_PROBLEM DESCRIPTION_
Everything from the line containing "Open NB 1 ST" through the last line of the data below should be given again exactly, both end lines included and nothing more.

*** INPUT RECORDS ***

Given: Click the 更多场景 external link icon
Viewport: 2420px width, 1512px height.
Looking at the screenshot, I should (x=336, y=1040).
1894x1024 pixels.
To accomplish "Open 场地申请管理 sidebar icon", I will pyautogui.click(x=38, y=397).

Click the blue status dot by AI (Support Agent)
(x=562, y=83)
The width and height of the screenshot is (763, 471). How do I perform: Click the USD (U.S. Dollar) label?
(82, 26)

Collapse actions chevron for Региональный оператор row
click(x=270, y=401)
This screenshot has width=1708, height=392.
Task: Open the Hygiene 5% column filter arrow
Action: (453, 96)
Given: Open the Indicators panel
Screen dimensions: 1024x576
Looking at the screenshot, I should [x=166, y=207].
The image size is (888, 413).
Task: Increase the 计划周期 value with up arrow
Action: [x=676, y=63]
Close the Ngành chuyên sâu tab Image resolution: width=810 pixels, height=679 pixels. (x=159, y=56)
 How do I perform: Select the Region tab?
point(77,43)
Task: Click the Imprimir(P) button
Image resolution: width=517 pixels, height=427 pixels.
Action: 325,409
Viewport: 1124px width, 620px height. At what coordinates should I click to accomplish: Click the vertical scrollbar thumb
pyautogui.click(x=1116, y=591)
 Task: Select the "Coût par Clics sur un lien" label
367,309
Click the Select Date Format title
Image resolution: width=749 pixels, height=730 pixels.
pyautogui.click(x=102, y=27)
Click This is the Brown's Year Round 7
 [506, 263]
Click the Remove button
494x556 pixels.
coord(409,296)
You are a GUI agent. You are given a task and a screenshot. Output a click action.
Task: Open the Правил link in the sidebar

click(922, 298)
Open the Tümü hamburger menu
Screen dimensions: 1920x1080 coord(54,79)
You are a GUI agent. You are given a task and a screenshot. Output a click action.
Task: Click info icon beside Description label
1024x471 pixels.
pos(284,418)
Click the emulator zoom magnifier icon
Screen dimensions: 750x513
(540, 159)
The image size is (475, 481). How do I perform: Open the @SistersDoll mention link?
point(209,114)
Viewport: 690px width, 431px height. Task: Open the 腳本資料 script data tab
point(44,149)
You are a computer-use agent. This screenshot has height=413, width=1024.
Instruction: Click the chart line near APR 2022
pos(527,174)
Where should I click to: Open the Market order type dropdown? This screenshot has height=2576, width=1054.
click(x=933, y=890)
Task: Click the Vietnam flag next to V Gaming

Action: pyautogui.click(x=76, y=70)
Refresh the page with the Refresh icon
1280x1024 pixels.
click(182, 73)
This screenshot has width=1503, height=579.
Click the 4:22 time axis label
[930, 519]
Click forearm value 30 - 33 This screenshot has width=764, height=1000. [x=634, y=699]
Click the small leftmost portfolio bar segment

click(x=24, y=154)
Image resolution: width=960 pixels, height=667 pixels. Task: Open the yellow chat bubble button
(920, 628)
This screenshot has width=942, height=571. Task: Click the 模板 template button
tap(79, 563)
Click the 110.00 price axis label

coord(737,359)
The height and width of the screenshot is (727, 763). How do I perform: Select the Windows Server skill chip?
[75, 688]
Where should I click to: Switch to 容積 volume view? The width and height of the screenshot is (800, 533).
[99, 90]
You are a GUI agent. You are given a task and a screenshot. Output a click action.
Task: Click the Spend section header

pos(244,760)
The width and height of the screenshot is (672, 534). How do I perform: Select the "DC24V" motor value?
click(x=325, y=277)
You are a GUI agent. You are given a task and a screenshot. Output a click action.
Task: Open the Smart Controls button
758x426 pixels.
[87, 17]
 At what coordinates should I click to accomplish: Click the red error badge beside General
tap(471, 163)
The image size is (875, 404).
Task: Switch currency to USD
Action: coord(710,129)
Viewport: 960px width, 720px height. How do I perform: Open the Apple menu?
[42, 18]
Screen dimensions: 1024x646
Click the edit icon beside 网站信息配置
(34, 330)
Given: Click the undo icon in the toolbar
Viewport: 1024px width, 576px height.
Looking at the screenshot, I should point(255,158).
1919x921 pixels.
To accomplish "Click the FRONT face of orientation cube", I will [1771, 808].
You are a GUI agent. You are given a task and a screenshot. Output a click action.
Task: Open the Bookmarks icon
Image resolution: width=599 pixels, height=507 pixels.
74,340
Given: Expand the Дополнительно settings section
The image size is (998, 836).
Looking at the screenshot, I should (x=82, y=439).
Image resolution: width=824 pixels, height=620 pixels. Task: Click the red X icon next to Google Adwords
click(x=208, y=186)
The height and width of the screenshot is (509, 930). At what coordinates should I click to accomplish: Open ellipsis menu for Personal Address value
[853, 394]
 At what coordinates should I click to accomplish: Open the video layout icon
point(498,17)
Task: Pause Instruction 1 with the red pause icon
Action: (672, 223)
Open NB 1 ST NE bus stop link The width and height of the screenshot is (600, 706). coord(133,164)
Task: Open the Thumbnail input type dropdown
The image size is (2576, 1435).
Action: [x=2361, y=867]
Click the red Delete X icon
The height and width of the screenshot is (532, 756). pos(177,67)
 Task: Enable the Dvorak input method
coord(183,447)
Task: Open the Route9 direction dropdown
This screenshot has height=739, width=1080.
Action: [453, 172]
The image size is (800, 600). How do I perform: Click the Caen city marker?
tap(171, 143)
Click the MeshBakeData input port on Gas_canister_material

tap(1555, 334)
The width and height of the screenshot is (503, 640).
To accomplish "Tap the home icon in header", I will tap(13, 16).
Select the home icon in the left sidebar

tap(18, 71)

*** End of INPUT RECORDS ***

_SOLUTION_
Open NB 1 ST NE bus stop link The width and height of the screenshot is (600, 706). coord(133,164)
Task: Open the Thumbnail input type dropdown
The image size is (2576, 1435).
Action: [x=2361, y=867]
Click the red Delete X icon
The height and width of the screenshot is (532, 756). pos(177,67)
 Task: Enable the Dvorak input method
coord(183,447)
Task: Open the Route9 direction dropdown
This screenshot has height=739, width=1080.
Action: [453, 172]
The image size is (800, 600). How do I perform: Click the Caen city marker?
tap(171, 143)
Click the MeshBakeData input port on Gas_canister_material

tap(1555, 334)
The width and height of the screenshot is (503, 640).
To accomplish "Tap the home icon in header", I will tap(13, 16).
Select the home icon in the left sidebar

tap(18, 71)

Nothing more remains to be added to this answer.